Agora feliz mesmo fico a cada medalha conquistada por uma mulher. Não, não estou querendo começar aqui uma guerra dos sexos, mas é porque sei quanta luta existe por trás de cada vitória, do suor derramado por cada uma delas. E as dificuldades que nós- por sermos mulheres - enfrentamos ao longo de nossa jornada. Ontem vi o desabafo da atleta Flavia Maria de Lima, acusada de abandono parental por ter viajado para disputar as Olimpíadas. E isso não acontece só com as esportistas. Mulheres que saem de casa em busca de seus sonhos e de suas independências financeiras são julgadas a todo momento por homens e muitas das vezes pelas próprias mulheres, que perpetuam o legado do patriarcado. Meninas de rosa, meninos de azul.

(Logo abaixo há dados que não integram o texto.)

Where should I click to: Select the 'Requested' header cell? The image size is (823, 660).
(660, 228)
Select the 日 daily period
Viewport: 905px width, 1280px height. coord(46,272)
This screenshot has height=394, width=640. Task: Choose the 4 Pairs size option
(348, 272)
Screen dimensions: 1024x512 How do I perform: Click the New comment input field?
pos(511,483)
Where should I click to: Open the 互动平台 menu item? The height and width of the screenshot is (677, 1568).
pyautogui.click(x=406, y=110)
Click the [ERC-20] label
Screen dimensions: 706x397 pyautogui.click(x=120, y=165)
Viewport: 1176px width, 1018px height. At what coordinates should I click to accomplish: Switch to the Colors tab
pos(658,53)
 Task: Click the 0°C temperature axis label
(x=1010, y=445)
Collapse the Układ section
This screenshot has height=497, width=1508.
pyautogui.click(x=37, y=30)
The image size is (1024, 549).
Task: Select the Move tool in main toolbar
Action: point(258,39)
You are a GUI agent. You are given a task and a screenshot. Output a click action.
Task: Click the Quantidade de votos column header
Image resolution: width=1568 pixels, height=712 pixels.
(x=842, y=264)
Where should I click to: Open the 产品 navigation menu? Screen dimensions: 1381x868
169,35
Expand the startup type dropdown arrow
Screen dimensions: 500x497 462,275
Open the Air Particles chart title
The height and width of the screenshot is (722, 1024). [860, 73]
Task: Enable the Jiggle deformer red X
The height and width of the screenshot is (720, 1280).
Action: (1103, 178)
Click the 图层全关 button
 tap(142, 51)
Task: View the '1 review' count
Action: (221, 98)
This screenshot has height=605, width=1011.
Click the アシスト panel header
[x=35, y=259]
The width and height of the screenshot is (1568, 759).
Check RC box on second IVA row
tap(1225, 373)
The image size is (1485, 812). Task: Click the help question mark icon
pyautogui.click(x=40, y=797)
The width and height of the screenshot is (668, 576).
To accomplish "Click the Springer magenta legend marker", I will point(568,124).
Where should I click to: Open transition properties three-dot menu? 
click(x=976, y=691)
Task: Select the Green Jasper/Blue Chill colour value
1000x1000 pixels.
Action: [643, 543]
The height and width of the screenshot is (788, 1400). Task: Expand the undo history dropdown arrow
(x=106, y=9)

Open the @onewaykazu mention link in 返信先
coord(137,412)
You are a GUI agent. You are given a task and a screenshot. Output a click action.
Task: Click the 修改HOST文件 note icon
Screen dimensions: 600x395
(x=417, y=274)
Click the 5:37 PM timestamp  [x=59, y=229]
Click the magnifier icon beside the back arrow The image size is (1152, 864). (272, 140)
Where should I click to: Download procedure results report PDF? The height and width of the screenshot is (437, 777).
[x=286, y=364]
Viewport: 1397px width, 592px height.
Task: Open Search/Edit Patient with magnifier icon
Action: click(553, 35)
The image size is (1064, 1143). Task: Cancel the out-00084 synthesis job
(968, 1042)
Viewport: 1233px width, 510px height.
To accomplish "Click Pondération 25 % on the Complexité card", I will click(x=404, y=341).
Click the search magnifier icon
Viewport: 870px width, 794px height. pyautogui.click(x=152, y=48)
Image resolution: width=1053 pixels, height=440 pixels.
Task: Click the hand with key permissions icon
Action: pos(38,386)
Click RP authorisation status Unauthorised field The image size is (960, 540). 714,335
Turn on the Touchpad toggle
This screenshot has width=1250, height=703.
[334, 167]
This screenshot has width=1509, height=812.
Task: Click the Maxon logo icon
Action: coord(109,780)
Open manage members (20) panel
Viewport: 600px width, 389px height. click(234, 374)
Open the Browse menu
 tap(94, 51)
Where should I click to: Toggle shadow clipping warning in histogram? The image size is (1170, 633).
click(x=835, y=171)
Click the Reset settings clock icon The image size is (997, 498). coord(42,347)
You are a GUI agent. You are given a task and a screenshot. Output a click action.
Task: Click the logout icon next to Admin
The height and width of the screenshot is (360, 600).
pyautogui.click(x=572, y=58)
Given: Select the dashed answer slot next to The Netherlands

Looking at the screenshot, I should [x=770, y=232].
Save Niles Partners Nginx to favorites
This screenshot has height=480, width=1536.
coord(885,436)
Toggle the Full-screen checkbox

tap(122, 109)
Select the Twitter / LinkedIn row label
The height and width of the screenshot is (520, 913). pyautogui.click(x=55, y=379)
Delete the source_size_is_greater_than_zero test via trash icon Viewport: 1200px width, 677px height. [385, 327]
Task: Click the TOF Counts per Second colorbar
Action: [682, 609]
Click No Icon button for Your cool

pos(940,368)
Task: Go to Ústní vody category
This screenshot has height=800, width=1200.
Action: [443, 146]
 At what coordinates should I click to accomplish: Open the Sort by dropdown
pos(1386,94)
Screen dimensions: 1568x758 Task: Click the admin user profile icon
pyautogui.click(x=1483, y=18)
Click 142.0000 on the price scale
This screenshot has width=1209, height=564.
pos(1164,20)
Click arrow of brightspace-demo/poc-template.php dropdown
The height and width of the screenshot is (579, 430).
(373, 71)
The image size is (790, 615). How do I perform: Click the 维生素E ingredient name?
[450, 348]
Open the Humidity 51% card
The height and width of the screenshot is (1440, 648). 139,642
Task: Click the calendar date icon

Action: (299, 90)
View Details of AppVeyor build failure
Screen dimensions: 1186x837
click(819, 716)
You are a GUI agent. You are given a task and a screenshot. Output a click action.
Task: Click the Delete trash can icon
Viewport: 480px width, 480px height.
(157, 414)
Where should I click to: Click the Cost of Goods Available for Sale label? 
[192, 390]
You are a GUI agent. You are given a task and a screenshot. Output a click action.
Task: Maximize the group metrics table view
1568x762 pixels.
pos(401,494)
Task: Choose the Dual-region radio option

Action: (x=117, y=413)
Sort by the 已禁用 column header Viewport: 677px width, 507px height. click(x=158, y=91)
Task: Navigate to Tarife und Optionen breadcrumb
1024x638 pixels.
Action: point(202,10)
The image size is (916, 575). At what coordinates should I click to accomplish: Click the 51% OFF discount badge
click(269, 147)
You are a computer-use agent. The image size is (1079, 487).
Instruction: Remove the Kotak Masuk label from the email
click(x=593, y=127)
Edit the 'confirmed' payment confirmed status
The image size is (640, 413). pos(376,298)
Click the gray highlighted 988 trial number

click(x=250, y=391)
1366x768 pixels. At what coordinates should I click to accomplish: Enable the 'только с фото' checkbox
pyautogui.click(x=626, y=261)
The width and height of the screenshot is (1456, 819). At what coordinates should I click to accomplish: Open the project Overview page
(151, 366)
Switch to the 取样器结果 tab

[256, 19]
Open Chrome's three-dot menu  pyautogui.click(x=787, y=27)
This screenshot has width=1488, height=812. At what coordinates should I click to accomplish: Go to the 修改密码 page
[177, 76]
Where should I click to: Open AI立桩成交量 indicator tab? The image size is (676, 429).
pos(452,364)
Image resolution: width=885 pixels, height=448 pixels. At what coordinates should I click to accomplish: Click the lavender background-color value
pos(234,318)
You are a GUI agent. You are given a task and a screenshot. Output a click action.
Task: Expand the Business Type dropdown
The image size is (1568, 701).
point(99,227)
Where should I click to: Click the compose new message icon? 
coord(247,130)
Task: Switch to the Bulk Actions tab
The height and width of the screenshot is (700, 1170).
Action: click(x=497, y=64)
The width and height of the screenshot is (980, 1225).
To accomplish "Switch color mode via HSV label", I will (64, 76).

Quantas mulheres deixaram seus sonhos pelo caminho para assumir a responsabilidade de cuidar dos filhos por não contarem com uma rede de apoio. Muitas se renderam à depressão, aos vícios e até mesmo ao suicídio por não conseguir sair da roda viva : silencia a própria dor em benefício dos filhos, da família, do próximo . O não encontrar na próxima a tal da sororidade, um ouvido de escuta, um alguém apenas para desabafar dá um imenso aperto no peito.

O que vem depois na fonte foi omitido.